=== Reading passage ===

☆ ☆ ☆ ☆

I take it seriously, too. The longer I strive to get my head to unlearn the Western approach to reality, the easier it gets for me to train my brain to follow my heart. And it gets easier to wade through a lot of Western confusion and deception so that things puzzling to Westerners have a rather obvious answer to me.

That includes scientific stuff that catches my curiosity. I’ll tell you that sometimes it’s a matter of skipping the wrong questions, and asking better ones. I’m not claiming to have the key to human understanding of the universe; I understand as much as I need to obey my calling. For example, I believe I understand what’s commonly referred to in Physics as the Two Slit Experiment. More, I’m not puzzled by the behavior revealed by it. It is entirely unlikely any scientist is going to buy my explanation; my personal experience assures me of that. The international science community rests entirely on the foundation of rejecting the idea that matter is alive, sentient and possessed of individual qualities. All they see is uniform dead matter.

But I could have predicted their observations in a certain sense because of my different epistemology. Individual photons and particles are alive, sentient and individually willful. But because they are not fallen, their will tends to reflect a sense of moral harmony. They obey God’s design, but still act individually. It manifests in the observed resonance of the waves in the experiment. The photons are not uniform, but appear to be moving randomly. Once you introduce attempts to predict their behavior, you are denying their individuality, and they will hide it from you. Creation as a whole tends to give you what you expect, in the sense that if you treat the universe as a composition of inert matter, it will tend to avoid showing you that it lives. You aren’t looking for the truth, so you won’t see the truth.

You have to trust God that His Creation will fulfill His divine purpose. That purpose cannot be quantified and objectified — it’s personal. In order to stay sane, you have to bend your perception to the moral truth the heart knows. You have to give God room to handle things with individual attention to His glory in your life, not simply follow the herd in denying moral reality. So I’m content to appreciate the beauty of the wave pattern in this experiment without trying to nail down why it’s like that. I have no need to attempt controlling it, which is the undeniable intent behind scientific investigation. I know better than to try playing God.

☆ ☆ ☆ ☆

=== Data for review ===
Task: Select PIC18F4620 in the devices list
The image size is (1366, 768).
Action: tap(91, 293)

☆ ☆ ☆ ☆

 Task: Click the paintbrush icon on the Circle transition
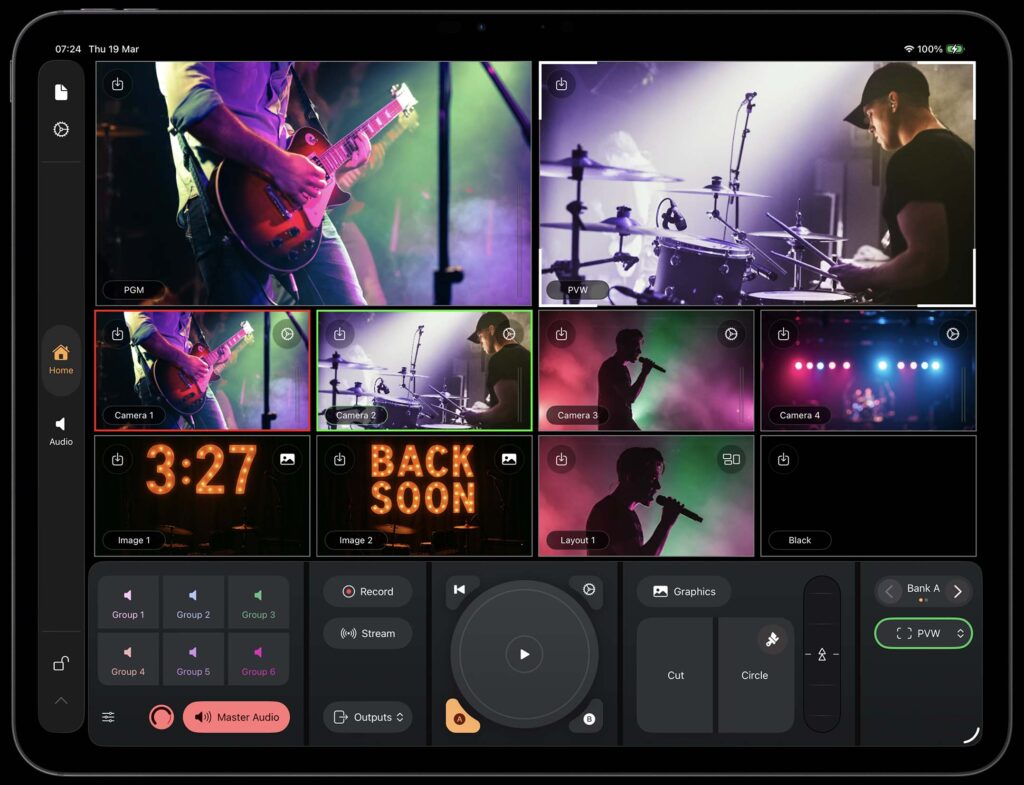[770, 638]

☆ ☆ ☆ ☆

=== Activity A ===
Repeat word for word the stretch of the essay on the Two Slit Experiment from "I take it seriously, too." through "answer to me.".
=== Activity B ===
Answer these questions using the essay on the Two Slit Experiment:
(i) According to the essay, what idea does the international science community reject as its foundation?
(ii) Where does the photons' behavior manifest in the experiment?
(iii) What does the essay call the undeniable intent behind scientific investigation?
=== Activity C ===
Write the next part of the essay on the Two Slit Experiment, starting after its last sentence.
The material above comes from a different source than the essay.

=== Response A ===
I take it seriously, too. The longer I strive to get my head to unlearn the Western approach to reality, the easier it gets for me to train my brain to follow my heart. And it gets easier to wade through a lot of Western confusion and deception so that things puzzling to Westerners have a rather obvious answer to me.

=== Response B ===
(i) The idea that matter is alive, sentient and possessed of individual qualities.
(ii) In the observed resonance of the waves.
(iii) Attempting to control the wave pattern.

=== Response C ===
This is not to suggest that God never allows poking around out of curiosity. At the same time, I am confident that there are boundaries that you can predict if you try to live the heart-led way. Another example would be genetic manipulation. I’m utterly certain that crosses the line. I’m also utterly certain that, in the long run, all such genetic dabbling will result in disasters. So far, the results have borne that out. It’s not always apparent in the short term, but so far every genetically modified organism (GMO) has turned out harmful when you wait long enough. No surprise, of course; it’s driven by human moral failures (to wit: fraudulent stewardship of Creation).

There’s also the prophetic element warning us that mankind will eventually push too hard against the moral boundaries and foul this cosmic nest to the point we can’t live. While God is silent about the specifics, He warns that this tendency will play into His decision to finally end this world as we know it. This is why it’s pointless to campaign and try to change human behavior at large. We’ve already been told in many different ways where this is headed, and that it’s not our mission to change that, nor even delay it significantly. How could I know what He has designed another human to pursue, either knowingly serving Him or blindly following a sad destiny? He says that’s His concern, not mine.

Holiness includes embracing you own individual calling; it also includes rejoicing in His provision.